It's neither superstition nor ritual that forces me to acknowledge and celebrate New Years each year. It is a blind optimism concerning the mechanics of the universe that washes over me in warm, rolling waves.
I consider New Years Day, much like a birthday, a station point in life. It’s a dog-eared page in a journal that we thumb back to annually, re-read certain lines, and discover a new & different meaning each time. It is an opportunity to recognize that we have completed yet another revolution around the Sun, and that one more revolution has begun anew.
2007 came to an end beneath a tapestry of stars so glittering and expansive that it brought to mind the night skies of childhood, the imaginings of an immense swathe of black paper pricked with holes, filtering in some light from beyond.
The campfire glowed, and we huddled around it, laughing and pouring champagne, toasting the sky and each other again and again. Shooting stars leave strands of wishes in their wake. I walk a short distance from camp, into the Texas night, and a chill creeps into my bones as I squat to pee. I pour myself onto the cracked earth under cover of night, exhale a wisp of warm breath, and wonder at the vital exchanges taking place at both ends of my body.
It is no wonder why the transcendentalists were all moved by nature.

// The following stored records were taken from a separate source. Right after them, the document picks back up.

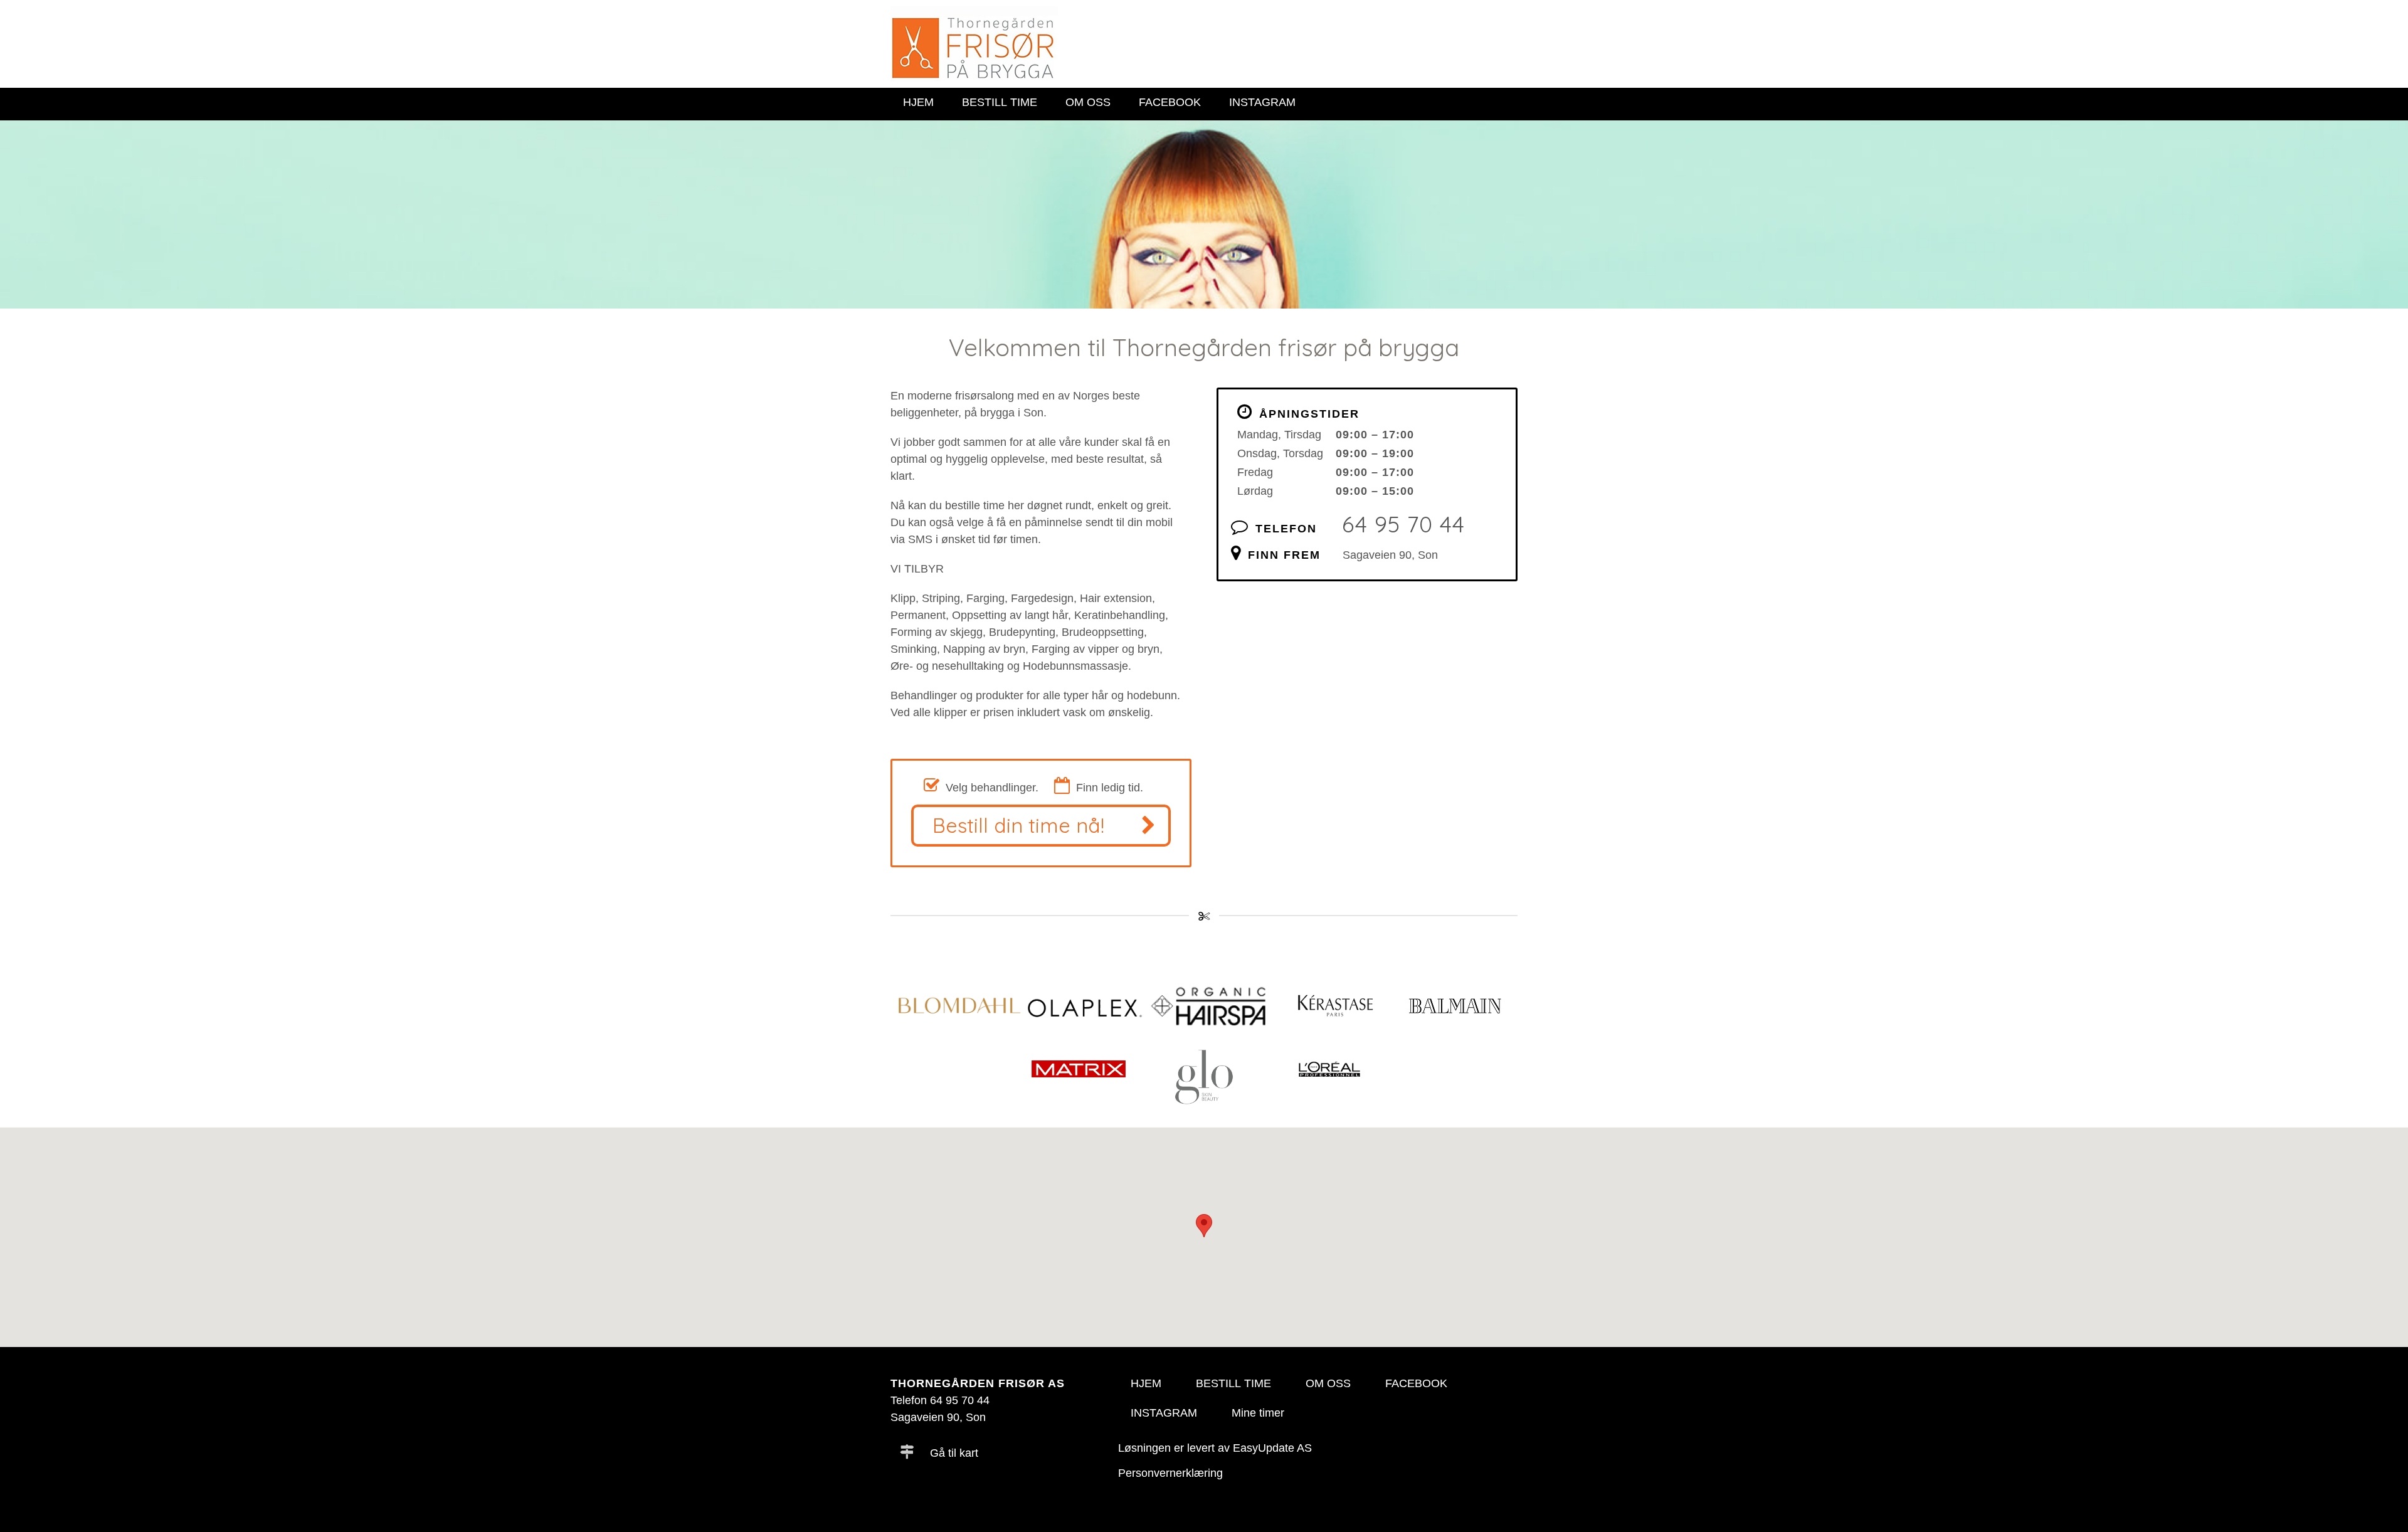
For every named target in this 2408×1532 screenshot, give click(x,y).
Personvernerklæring (1170, 1473)
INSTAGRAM (1262, 102)
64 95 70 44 (1403, 524)
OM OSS (1088, 102)
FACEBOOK (1170, 102)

In this place, we are all vulnerable to the elements, life is unpredictable, and more visceral than indoors. I am infinitely more alive out here.
Around the fire, or within the enormous yurt, there are embraces, confessions, laughter. And it dawns on me, “These people love and respect me.” No matter how many times I fail myself, or refuse to believe I have succeeded, I have earned the respect of the people I love. 2008 is the year I will earn my own respect.
I will earn my degree this year, 5 long, stressful years in the making. In a couple of weeks I will be in Asia, examining the sites of disasters on the shores of several nations. And then, on some distant shore, I will carve my name into my profession...
2008 is full of promises. In spite of personal uncertainty, some things are certain:
There will be more deaths, as there always are. Some will govern well, and others poorly. Scandals and environmental catastrophes will rock the airwaves. Small kindnesses will go unreported, and people will continue to be people everywhere, screwing and fighting, hoping and waiting, loving and hating.
More noteworthy, our little planet will continue to make its way around the sun, celestial bodies will wink conspiratorially at one another, and cycles will continue to unfold, wreaking havoc on humanity simply by doing as their nature compels.
Like the transcendentalists before me, I will reach out to the world in 2008, lay myself bare like an exposed nerve, and let myself be guided by the precious vulnerability I find in discomfort and danger. That, and wait to see what is written when we return to this station on the eve of 2009.